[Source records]

--------------------------------------------------

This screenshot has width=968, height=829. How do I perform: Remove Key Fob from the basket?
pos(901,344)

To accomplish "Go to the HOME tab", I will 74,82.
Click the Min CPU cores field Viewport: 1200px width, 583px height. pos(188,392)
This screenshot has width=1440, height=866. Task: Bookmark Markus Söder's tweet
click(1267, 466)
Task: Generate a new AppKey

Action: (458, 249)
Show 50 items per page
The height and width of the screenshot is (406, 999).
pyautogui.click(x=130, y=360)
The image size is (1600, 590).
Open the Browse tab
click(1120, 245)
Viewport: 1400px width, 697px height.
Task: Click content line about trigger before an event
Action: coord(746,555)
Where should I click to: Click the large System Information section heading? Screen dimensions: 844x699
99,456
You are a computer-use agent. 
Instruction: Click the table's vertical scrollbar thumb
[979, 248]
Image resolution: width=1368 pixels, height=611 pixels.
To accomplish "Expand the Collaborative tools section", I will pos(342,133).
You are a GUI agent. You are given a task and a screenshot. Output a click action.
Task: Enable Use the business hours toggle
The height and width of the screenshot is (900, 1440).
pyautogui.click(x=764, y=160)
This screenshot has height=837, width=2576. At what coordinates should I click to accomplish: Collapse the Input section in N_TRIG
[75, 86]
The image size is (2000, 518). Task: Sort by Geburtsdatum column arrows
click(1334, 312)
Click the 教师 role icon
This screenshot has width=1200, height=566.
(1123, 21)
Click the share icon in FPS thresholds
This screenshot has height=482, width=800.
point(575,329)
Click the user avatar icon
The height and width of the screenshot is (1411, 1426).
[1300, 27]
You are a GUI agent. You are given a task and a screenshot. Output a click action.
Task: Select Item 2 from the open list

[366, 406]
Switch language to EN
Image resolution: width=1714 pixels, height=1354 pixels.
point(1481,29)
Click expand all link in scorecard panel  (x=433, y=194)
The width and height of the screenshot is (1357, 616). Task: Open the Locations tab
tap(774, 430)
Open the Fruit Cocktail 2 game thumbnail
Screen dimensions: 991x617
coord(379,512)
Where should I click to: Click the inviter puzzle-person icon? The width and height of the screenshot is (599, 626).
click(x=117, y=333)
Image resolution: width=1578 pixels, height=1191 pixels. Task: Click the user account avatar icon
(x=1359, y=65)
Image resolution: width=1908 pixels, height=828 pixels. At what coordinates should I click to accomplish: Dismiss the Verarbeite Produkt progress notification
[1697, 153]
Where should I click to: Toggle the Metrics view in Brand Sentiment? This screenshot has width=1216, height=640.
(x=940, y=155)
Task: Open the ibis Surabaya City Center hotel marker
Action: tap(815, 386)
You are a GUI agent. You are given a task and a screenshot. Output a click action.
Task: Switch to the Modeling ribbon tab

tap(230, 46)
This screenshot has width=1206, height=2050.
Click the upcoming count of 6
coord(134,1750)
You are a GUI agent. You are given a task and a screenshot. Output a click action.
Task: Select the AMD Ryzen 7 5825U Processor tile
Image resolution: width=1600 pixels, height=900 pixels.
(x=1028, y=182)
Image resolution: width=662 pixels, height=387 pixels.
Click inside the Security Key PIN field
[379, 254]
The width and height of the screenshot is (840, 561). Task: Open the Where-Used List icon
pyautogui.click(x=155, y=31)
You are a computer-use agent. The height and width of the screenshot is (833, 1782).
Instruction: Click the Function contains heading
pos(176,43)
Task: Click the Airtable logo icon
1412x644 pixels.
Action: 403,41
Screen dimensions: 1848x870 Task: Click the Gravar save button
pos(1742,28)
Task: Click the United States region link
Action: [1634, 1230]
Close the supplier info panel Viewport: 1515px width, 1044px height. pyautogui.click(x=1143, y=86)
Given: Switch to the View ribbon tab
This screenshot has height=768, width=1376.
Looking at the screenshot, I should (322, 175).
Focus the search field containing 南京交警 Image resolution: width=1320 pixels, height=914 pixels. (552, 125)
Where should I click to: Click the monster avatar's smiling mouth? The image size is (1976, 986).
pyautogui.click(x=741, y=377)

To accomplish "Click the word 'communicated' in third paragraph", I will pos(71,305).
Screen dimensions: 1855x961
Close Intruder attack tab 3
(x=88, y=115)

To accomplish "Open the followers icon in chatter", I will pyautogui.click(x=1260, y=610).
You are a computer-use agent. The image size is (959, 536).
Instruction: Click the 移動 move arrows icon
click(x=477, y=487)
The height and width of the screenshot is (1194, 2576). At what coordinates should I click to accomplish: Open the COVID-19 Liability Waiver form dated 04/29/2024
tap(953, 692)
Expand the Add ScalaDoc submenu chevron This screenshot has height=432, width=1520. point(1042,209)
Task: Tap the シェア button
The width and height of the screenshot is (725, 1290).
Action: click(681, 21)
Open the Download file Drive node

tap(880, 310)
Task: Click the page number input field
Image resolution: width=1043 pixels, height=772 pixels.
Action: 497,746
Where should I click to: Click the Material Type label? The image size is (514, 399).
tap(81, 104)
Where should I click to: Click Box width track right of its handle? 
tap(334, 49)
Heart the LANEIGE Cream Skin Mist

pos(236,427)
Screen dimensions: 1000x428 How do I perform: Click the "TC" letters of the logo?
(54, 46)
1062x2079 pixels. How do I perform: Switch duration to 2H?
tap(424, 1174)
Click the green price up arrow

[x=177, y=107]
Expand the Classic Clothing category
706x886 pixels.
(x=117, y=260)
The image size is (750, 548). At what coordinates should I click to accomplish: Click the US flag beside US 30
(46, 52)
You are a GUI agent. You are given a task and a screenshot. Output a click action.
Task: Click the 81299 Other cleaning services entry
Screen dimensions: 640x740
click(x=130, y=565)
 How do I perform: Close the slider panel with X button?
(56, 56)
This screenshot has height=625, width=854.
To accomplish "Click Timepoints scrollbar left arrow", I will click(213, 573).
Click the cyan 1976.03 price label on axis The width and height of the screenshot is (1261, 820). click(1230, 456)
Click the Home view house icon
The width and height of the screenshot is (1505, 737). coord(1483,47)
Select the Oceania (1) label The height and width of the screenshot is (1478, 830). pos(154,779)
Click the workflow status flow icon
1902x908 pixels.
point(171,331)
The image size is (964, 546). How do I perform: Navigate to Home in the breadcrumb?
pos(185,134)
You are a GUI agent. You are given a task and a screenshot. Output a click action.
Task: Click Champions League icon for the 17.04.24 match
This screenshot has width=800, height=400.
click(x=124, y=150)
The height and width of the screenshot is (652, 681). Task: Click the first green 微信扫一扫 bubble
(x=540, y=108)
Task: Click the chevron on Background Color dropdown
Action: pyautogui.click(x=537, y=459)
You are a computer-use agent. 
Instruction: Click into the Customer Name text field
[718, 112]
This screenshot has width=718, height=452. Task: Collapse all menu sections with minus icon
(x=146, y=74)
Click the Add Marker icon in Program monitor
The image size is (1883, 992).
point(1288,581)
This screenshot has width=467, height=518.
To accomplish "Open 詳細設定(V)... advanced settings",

--------------------------------------------------

All records above need to be set down again exactly as written.

This screenshot has width=968, height=829. How do I perform: Remove Key Fob from the basket?
pos(901,344)

To accomplish "Go to the HOME tab", I will 74,82.
Click the Min CPU cores field Viewport: 1200px width, 583px height. pos(188,392)
This screenshot has width=1440, height=866. Task: Bookmark Markus Söder's tweet
click(1267, 466)
Task: Generate a new AppKey

Action: (458, 249)
Show 50 items per page
The height and width of the screenshot is (406, 999).
pyautogui.click(x=130, y=360)
The image size is (1600, 590).
Open the Browse tab
click(1120, 245)
Viewport: 1400px width, 697px height.
Task: Click content line about trigger before an event
Action: coord(746,555)
Where should I click to: Click the large System Information section heading? Screen dimensions: 844x699
99,456
You are a computer-use agent. 
Instruction: Click the table's vertical scrollbar thumb
[979, 248]
Image resolution: width=1368 pixels, height=611 pixels.
To accomplish "Expand the Collaborative tools section", I will pos(342,133).
You are a GUI agent. You are given a task and a screenshot. Output a click action.
Task: Enable Use the business hours toggle
The height and width of the screenshot is (900, 1440).
pyautogui.click(x=764, y=160)
This screenshot has height=837, width=2576. At what coordinates should I click to accomplish: Collapse the Input section in N_TRIG
[75, 86]
The image size is (2000, 518). Task: Sort by Geburtsdatum column arrows
click(1334, 312)
Click the 教师 role icon
This screenshot has width=1200, height=566.
(1123, 21)
Click the share icon in FPS thresholds
This screenshot has height=482, width=800.
point(575,329)
Click the user avatar icon
The height and width of the screenshot is (1411, 1426).
[1300, 27]
You are a GUI agent. You are given a task and a screenshot. Output a click action.
Task: Select Item 2 from the open list

[366, 406]
Switch language to EN
Image resolution: width=1714 pixels, height=1354 pixels.
point(1481,29)
Click expand all link in scorecard panel  (x=433, y=194)
The width and height of the screenshot is (1357, 616). Task: Open the Locations tab
tap(774, 430)
Open the Fruit Cocktail 2 game thumbnail
Screen dimensions: 991x617
coord(379,512)
Where should I click to: Click the inviter puzzle-person icon? The width and height of the screenshot is (599, 626).
click(x=117, y=333)
Image resolution: width=1578 pixels, height=1191 pixels. Task: Click the user account avatar icon
(x=1359, y=65)
Image resolution: width=1908 pixels, height=828 pixels. At what coordinates should I click to accomplish: Dismiss the Verarbeite Produkt progress notification
[1697, 153]
Where should I click to: Toggle the Metrics view in Brand Sentiment? This screenshot has width=1216, height=640.
(x=940, y=155)
Task: Open the ibis Surabaya City Center hotel marker
Action: tap(815, 386)
You are a GUI agent. You are given a task and a screenshot. Output a click action.
Task: Switch to the Modeling ribbon tab

tap(230, 46)
This screenshot has width=1206, height=2050.
Click the upcoming count of 6
coord(134,1750)
You are a GUI agent. You are given a task and a screenshot. Output a click action.
Task: Select the AMD Ryzen 7 5825U Processor tile
Image resolution: width=1600 pixels, height=900 pixels.
(x=1028, y=182)
Image resolution: width=662 pixels, height=387 pixels.
Click inside the Security Key PIN field
[379, 254]
The width and height of the screenshot is (840, 561). Task: Open the Where-Used List icon
pyautogui.click(x=155, y=31)
You are a computer-use agent. The height and width of the screenshot is (833, 1782).
Instruction: Click the Function contains heading
pos(176,43)
Task: Click the Airtable logo icon
1412x644 pixels.
Action: 403,41
Screen dimensions: 1848x870 Task: Click the Gravar save button
pos(1742,28)
Task: Click the United States region link
Action: [1634, 1230]
Close the supplier info panel Viewport: 1515px width, 1044px height. pyautogui.click(x=1143, y=86)
Given: Switch to the View ribbon tab
This screenshot has height=768, width=1376.
Looking at the screenshot, I should (322, 175).
Focus the search field containing 南京交警 Image resolution: width=1320 pixels, height=914 pixels. (552, 125)
Where should I click to: Click the monster avatar's smiling mouth? The image size is (1976, 986).
pyautogui.click(x=741, y=377)

To accomplish "Click the word 'communicated' in third paragraph", I will pos(71,305).
Screen dimensions: 1855x961
Close Intruder attack tab 3
(x=88, y=115)

To accomplish "Open the followers icon in chatter", I will pyautogui.click(x=1260, y=610).
You are a computer-use agent. The image size is (959, 536).
Instruction: Click the 移動 move arrows icon
click(x=477, y=487)
The height and width of the screenshot is (1194, 2576). At what coordinates should I click to accomplish: Open the COVID-19 Liability Waiver form dated 04/29/2024
tap(953, 692)
Expand the Add ScalaDoc submenu chevron This screenshot has height=432, width=1520. point(1042,209)
Task: Tap the シェア button
The width and height of the screenshot is (725, 1290).
Action: click(681, 21)
Open the Download file Drive node

tap(880, 310)
Task: Click the page number input field
Image resolution: width=1043 pixels, height=772 pixels.
Action: 497,746
Where should I click to: Click the Material Type label? The image size is (514, 399).
tap(81, 104)
Where should I click to: Click Box width track right of its handle? 
tap(334, 49)
Heart the LANEIGE Cream Skin Mist

pos(236,427)
Screen dimensions: 1000x428 How do I perform: Click the "TC" letters of the logo?
(54, 46)
1062x2079 pixels. How do I perform: Switch duration to 2H?
tap(424, 1174)
Click the green price up arrow

[x=177, y=107]
Expand the Classic Clothing category
706x886 pixels.
(x=117, y=260)
The image size is (750, 548). At what coordinates should I click to accomplish: Click the US flag beside US 30
(46, 52)
You are a GUI agent. You are given a task and a screenshot. Output a click action.
Task: Click the 81299 Other cleaning services entry
Screen dimensions: 640x740
click(x=130, y=565)
 How do I perform: Close the slider panel with X button?
(56, 56)
This screenshot has height=625, width=854.
To accomplish "Click Timepoints scrollbar left arrow", I will click(213, 573).
Click the cyan 1976.03 price label on axis The width and height of the screenshot is (1261, 820). click(1230, 456)
Click the Home view house icon
The width and height of the screenshot is (1505, 737). coord(1483,47)
Select the Oceania (1) label The height and width of the screenshot is (1478, 830). pos(154,779)
Click the workflow status flow icon
1902x908 pixels.
point(171,331)
The image size is (964, 546). How do I perform: Navigate to Home in the breadcrumb?
pos(185,134)
You are a GUI agent. You are given a task and a screenshot. Output a click action.
Task: Click Champions League icon for the 17.04.24 match
This screenshot has width=800, height=400.
click(x=124, y=150)
The height and width of the screenshot is (652, 681). Task: Click the first green 微信扫一扫 bubble
(x=540, y=108)
Task: Click the chevron on Background Color dropdown
Action: pyautogui.click(x=537, y=459)
You are a computer-use agent. 
Instruction: Click into the Customer Name text field
[718, 112]
This screenshot has width=718, height=452. Task: Collapse all menu sections with minus icon
(x=146, y=74)
Click the Add Marker icon in Program monitor
The image size is (1883, 992).
point(1288,581)
This screenshot has width=467, height=518.
To accomplish "Open 詳細設定(V)... advanced settings",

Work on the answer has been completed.